RECORDS PROVIDED:
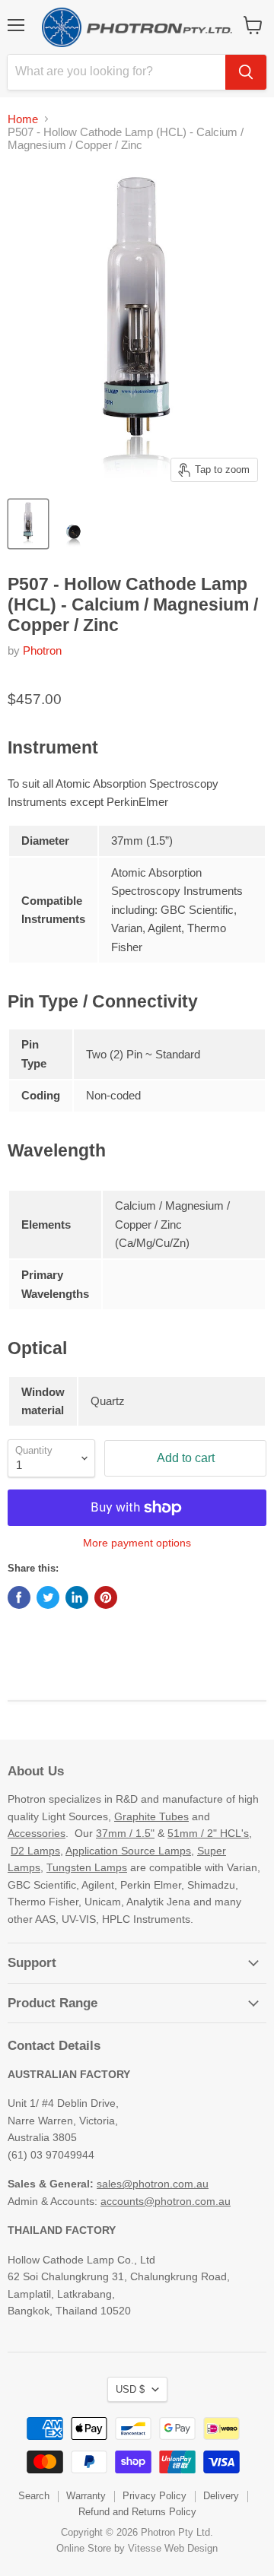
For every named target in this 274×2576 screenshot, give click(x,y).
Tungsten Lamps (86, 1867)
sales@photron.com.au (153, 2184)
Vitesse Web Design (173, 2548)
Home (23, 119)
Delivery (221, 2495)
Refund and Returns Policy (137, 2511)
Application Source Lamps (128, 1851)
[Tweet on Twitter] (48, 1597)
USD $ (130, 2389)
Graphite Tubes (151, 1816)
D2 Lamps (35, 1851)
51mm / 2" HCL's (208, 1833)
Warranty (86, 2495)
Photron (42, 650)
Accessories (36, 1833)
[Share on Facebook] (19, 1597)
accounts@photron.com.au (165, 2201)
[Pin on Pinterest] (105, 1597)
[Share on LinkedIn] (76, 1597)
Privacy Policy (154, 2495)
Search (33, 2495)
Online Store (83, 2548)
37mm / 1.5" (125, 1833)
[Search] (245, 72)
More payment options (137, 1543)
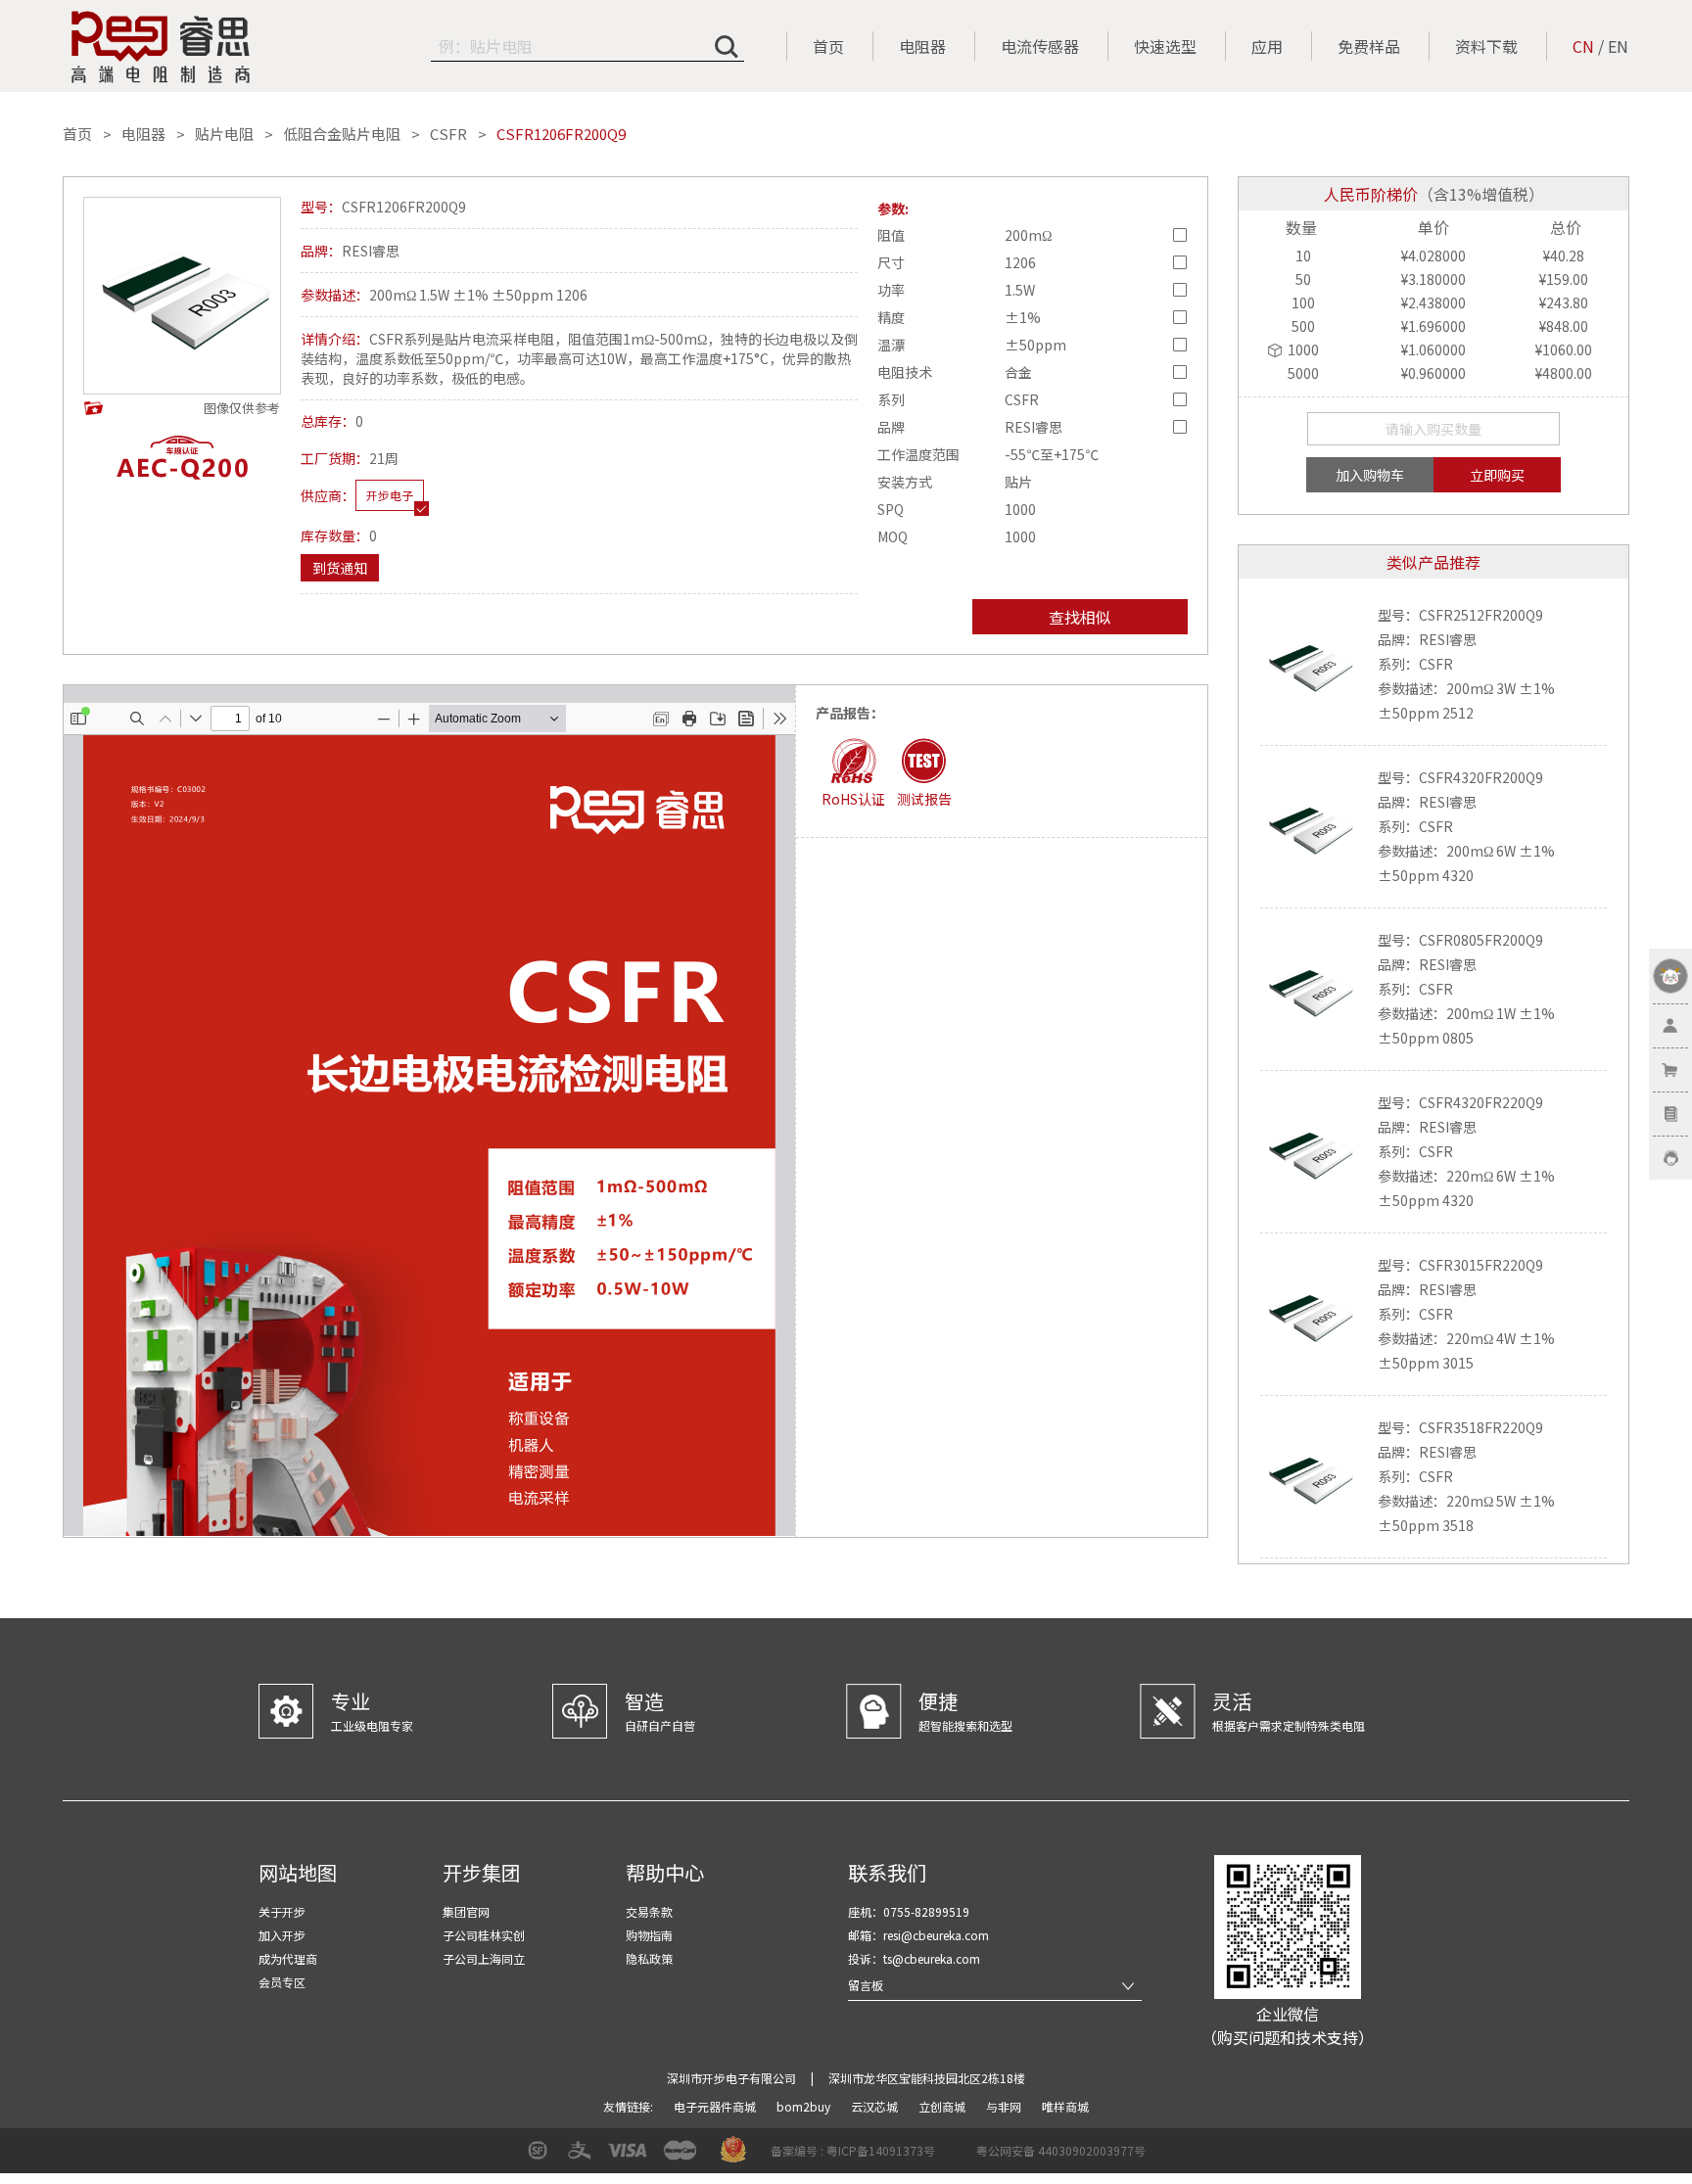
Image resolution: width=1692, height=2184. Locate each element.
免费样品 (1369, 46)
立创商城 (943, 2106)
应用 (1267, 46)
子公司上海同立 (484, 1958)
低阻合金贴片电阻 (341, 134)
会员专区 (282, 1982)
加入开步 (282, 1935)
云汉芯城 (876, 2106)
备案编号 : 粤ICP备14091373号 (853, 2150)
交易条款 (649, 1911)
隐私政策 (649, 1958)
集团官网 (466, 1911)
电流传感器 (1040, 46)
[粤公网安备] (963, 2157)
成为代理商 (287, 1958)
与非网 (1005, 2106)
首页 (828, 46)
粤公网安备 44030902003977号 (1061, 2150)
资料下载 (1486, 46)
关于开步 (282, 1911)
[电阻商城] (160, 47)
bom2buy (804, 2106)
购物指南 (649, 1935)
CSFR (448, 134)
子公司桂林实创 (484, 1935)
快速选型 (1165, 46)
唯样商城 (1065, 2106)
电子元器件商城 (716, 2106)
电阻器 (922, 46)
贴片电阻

WORK TO BE COMPLETED:
Taking the lines of the listing one by one, count those that contain "Share", and answer with the number only.

ANSWER BELOW:
2